Really? I thought that kinda made sense. Lots of cross-pollination between MS
and UW. Most of my graduating class from UW CSE went to either Microsoft or
Amazon (well, at least it felt that way), and plenty of graduate students
seemed to have done a stint there as well.

I guess by that I mean: If you told me MSR is #1 at something, I'd suspect UW
is pretty close behind.

------
anonymousDan
A list of best 10 year old papers/test of time awards would be really useful
for finding the high impact papers in a field. It's surprising how often best
papers have very little impact down the line.

------
lrei
It's always funny to see the complete disconnect between "best paper awards"
and papers that actually end up being important.

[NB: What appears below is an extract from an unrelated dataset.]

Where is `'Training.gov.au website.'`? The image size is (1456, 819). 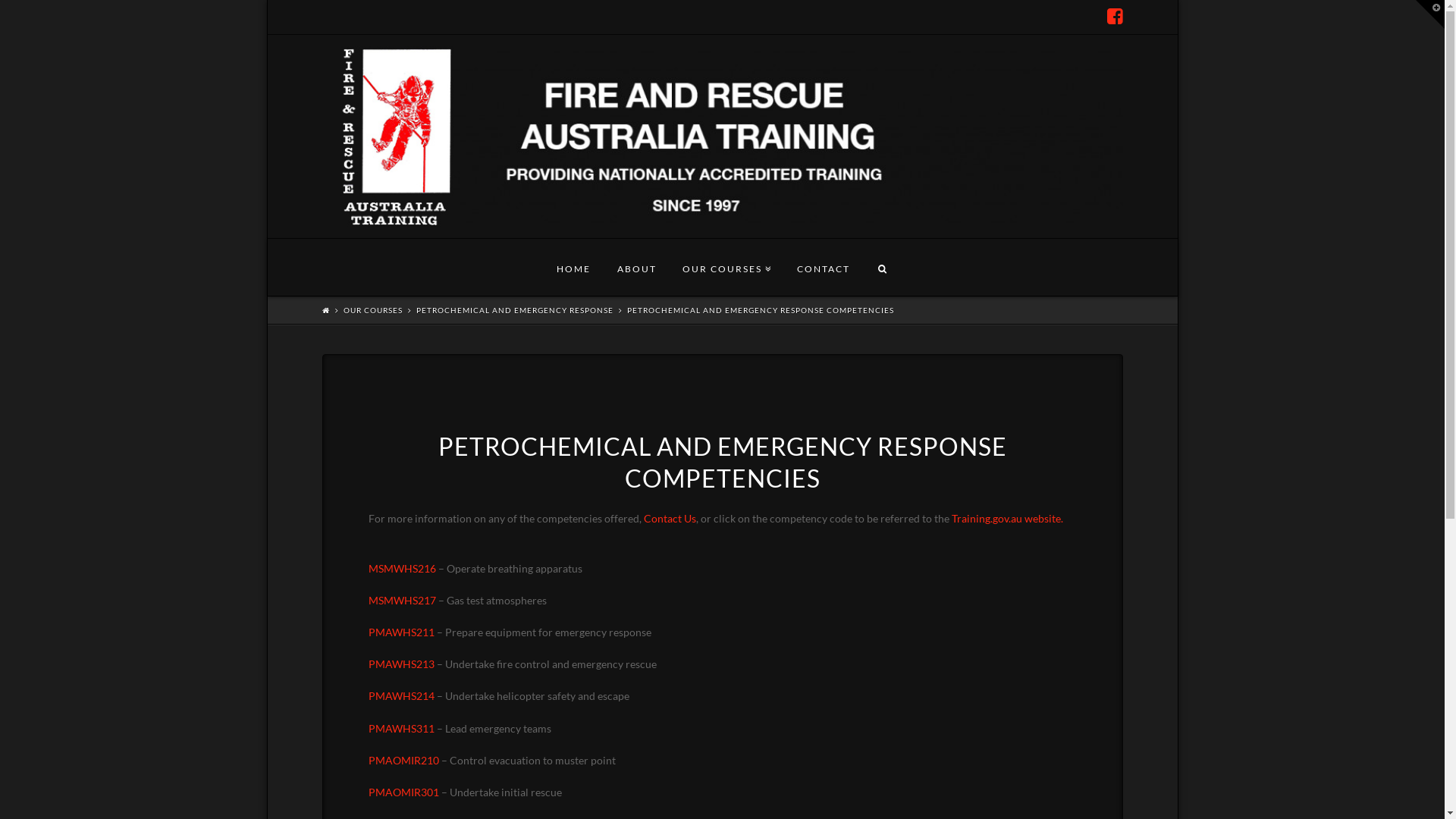
'Training.gov.au website.' is located at coordinates (1006, 517).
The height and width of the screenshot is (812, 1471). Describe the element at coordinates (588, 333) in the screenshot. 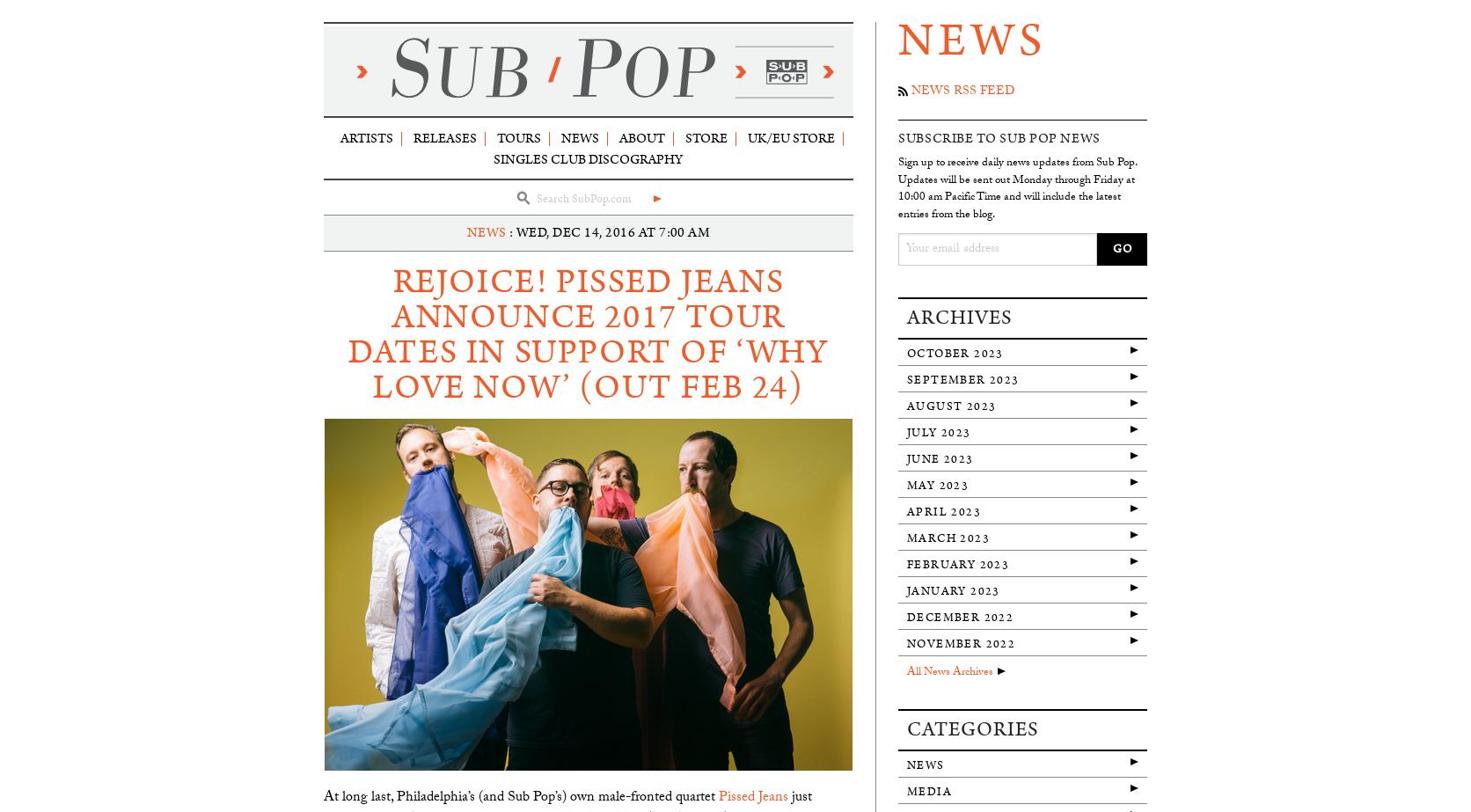

I see `'Rejoice! Pissed Jeans Announce 2017 Tour Dates In Support of ‘Why Love Now’ (out Feb 24)'` at that location.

Not to remove any credit from the undoubtedly great work that it takes to get
on that list. It's just that we're kind of bad at evaluating stuff in general
and scientific work in particular.

Let's not forget that more than one good paper has received the "we are sorry
to inform you" letter. An article in IEEE by Simone Santini in December 2005
even made fun of that - I recommend reading it for light hearted laughs.

------
dluan
Jeff Huang is an internet CS super hero.

------
ramgorur
but I think this list is more interesting --

[http://citeseer.ist.psu.edu/stats/articles](http://citeseer.ist.psu.edu/stats/articles)